(Beginning of Task data)
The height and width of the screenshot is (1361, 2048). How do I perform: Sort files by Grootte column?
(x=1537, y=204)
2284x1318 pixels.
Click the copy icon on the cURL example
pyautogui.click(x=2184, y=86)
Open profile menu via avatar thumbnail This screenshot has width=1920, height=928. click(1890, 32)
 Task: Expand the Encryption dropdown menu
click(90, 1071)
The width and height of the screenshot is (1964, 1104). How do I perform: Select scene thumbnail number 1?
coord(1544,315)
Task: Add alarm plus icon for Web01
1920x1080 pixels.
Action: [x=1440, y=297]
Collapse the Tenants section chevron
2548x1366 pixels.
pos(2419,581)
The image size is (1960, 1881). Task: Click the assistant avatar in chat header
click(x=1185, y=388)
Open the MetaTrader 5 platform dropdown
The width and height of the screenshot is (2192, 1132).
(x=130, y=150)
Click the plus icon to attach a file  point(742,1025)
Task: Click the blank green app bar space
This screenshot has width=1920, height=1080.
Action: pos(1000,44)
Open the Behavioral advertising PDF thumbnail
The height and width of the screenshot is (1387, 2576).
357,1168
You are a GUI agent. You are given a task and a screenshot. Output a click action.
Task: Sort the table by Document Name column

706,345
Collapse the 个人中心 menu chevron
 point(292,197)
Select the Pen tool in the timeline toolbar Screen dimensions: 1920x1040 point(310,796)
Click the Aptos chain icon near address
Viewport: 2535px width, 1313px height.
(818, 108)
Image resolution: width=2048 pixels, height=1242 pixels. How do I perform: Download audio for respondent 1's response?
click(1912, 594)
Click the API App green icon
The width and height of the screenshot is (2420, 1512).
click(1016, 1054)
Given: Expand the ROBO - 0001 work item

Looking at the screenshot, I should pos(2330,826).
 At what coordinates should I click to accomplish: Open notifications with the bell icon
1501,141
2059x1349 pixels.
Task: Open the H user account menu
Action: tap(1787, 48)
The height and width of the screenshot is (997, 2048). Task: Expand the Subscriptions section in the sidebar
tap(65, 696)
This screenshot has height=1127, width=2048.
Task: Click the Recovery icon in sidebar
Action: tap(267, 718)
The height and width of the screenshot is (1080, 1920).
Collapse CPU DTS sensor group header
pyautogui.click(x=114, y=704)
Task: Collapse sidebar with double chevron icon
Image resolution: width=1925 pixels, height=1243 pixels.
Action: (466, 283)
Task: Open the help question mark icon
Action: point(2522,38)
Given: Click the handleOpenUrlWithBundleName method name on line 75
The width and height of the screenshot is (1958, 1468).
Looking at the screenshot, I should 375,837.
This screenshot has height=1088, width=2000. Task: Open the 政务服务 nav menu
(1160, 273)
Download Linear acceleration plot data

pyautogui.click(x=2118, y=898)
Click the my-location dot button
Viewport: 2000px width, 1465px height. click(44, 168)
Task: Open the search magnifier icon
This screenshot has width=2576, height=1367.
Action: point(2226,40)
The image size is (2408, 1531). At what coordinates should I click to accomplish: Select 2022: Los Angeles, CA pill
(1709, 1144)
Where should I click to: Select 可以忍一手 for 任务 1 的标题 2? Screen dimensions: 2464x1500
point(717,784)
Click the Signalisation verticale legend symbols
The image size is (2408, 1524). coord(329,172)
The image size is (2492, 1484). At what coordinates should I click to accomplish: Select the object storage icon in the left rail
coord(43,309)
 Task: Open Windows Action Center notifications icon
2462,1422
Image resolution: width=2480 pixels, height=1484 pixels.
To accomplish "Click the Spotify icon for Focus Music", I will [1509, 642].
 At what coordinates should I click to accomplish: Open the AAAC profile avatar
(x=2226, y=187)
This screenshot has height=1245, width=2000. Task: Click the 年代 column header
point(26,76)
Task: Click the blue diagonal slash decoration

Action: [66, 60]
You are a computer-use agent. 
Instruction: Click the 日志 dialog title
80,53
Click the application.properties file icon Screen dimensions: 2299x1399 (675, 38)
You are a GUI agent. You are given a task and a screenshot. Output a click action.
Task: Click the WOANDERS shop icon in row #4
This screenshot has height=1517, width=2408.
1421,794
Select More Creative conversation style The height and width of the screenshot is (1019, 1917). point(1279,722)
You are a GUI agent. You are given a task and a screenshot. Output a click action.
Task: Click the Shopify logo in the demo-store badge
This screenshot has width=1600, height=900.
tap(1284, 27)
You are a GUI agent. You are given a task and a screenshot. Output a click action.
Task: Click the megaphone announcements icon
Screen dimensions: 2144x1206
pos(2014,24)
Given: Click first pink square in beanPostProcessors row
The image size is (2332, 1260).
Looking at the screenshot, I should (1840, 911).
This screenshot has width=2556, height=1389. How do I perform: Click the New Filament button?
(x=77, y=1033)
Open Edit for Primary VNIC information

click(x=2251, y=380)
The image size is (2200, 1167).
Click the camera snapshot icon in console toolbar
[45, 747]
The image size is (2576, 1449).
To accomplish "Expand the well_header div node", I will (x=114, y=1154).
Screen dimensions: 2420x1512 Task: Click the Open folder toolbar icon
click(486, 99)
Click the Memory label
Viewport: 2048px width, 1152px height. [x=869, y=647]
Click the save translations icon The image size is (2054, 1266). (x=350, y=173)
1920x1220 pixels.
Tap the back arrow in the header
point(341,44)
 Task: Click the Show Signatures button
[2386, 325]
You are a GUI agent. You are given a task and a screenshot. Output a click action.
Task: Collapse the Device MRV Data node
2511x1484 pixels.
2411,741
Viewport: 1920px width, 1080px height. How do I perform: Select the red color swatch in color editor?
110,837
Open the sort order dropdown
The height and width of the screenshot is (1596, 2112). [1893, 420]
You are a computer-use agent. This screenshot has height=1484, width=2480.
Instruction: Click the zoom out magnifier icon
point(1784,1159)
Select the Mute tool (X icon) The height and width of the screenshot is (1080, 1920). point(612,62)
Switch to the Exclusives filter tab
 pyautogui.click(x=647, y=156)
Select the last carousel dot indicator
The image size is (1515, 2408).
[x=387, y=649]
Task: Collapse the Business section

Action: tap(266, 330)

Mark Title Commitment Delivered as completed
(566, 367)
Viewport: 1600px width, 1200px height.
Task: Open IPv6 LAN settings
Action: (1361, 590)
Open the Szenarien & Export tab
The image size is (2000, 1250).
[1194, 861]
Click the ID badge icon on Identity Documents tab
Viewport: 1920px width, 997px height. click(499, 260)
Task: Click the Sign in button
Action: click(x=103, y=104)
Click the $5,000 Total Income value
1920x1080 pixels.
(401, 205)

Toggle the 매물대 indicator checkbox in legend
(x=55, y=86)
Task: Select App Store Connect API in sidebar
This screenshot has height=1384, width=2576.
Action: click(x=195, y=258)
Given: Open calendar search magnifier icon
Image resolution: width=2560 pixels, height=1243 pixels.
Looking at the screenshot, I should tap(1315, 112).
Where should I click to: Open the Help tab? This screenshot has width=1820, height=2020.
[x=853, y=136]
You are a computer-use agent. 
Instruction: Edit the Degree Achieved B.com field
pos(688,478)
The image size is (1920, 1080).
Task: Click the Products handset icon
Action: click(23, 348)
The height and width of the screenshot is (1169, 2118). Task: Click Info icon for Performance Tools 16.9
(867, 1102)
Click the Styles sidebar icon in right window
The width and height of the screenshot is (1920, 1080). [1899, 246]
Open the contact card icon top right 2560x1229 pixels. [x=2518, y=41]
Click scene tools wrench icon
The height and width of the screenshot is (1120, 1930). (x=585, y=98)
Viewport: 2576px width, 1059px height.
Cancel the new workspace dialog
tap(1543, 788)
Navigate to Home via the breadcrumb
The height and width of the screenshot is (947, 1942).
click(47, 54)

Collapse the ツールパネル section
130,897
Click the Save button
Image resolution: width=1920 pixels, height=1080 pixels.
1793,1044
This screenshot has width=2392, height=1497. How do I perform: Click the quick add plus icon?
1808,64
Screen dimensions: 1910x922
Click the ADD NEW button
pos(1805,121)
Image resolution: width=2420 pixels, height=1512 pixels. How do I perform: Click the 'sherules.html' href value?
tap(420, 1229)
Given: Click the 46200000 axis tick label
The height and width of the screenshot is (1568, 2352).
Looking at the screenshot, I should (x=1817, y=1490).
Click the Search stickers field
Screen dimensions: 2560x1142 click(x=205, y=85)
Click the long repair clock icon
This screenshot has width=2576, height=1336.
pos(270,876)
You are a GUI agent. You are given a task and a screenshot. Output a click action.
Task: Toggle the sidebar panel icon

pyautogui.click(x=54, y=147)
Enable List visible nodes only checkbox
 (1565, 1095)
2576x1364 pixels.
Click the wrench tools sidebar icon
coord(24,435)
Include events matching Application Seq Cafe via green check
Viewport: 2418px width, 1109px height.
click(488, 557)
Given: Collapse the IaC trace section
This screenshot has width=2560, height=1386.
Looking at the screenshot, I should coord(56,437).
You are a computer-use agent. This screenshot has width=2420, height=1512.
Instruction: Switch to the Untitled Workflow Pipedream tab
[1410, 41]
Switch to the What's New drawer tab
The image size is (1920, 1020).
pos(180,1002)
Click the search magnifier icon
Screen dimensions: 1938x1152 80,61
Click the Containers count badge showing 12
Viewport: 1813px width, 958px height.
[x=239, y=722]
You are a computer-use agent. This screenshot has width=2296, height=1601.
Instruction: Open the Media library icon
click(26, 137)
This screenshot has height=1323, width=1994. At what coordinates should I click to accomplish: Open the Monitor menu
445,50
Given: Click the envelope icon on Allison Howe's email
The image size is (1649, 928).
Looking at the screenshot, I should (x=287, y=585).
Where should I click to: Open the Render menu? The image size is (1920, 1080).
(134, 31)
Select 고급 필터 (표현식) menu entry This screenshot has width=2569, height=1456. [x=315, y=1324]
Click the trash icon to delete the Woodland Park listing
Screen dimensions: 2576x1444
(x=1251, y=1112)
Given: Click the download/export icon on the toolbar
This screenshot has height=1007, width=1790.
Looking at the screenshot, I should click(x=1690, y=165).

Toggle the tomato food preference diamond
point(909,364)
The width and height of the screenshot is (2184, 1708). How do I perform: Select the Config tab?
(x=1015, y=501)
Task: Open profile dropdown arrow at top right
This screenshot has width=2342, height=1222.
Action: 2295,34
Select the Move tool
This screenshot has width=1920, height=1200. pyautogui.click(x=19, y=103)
(End of Task data)
Action item >> Using the listing above, copy exactly the line that contains "Viewport: 1920px width, 1080px", the line that contains "Given: Open calendar search magnifier icon", and each line that falls between them.

Answer for the task >>
Viewport: 1920px width, 1080px height. How do I perform: Select the red color swatch in color editor?
110,837
Open the sort order dropdown
The height and width of the screenshot is (1596, 2112). [1893, 420]
You are a computer-use agent. This screenshot has height=1484, width=2480.
Instruction: Click the zoom out magnifier icon
point(1784,1159)
Select the Mute tool (X icon) The height and width of the screenshot is (1080, 1920). point(612,62)
Switch to the Exclusives filter tab
 pyautogui.click(x=647, y=156)
Select the last carousel dot indicator
The image size is (1515, 2408).
[x=387, y=649]
Task: Collapse the Business section

Action: tap(266, 330)

Mark Title Commitment Delivered as completed
(566, 367)
Viewport: 1600px width, 1200px height.
Task: Open IPv6 LAN settings
Action: (1361, 590)
Open the Szenarien & Export tab
The image size is (2000, 1250).
[1194, 861]
Click the ID badge icon on Identity Documents tab
Viewport: 1920px width, 997px height. click(499, 260)
Task: Click the Sign in button
Action: click(x=103, y=104)
Click the $5,000 Total Income value
1920x1080 pixels.
(401, 205)

Toggle the 매물대 indicator checkbox in legend
(x=55, y=86)
Task: Select App Store Connect API in sidebar
This screenshot has height=1384, width=2576.
Action: click(x=195, y=258)
Given: Open calendar search magnifier icon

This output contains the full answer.